[THE DATA]
━━━━━━━━━━━━━━━━━━━━━━━━━━━━━━

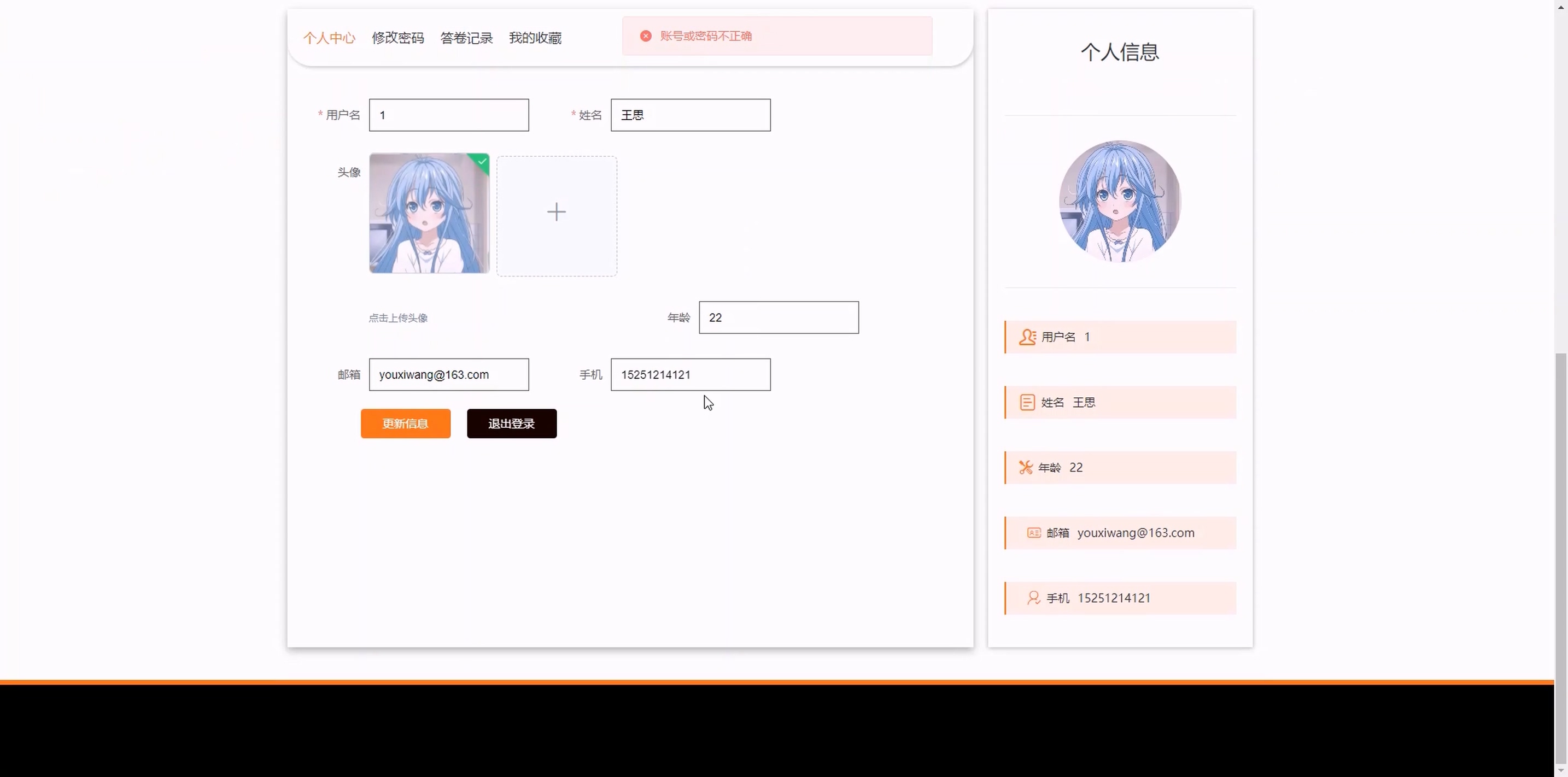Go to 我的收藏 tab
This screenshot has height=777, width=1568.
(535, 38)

━━━━━━━━━━━━━━━━━━━━━━━━━━━━━━

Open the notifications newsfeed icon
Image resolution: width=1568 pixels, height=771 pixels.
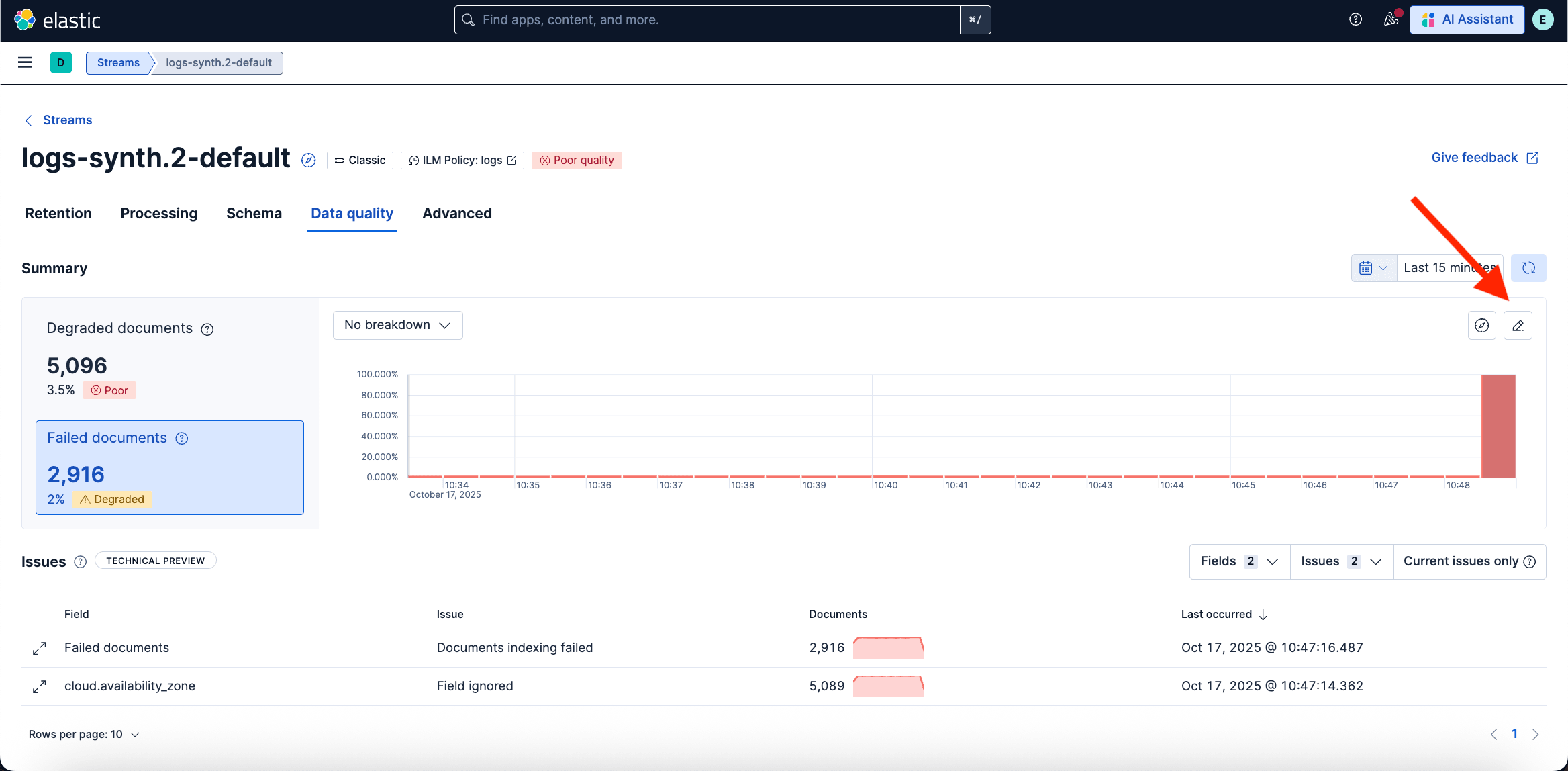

━━━━━━━━━━━━━━━━━━━━━━━━━━━━━━

[PROBLEM REQUIREMENTS]
From the listing above, output exactly the run of lines that starts with the line containing "Open the notifications newsfeed icon" and ends with the line containing "Image resolution: width=1568".

[WRITTEN RESPONSE]
Open the notifications newsfeed icon
Image resolution: width=1568 pixels, height=771 pixels.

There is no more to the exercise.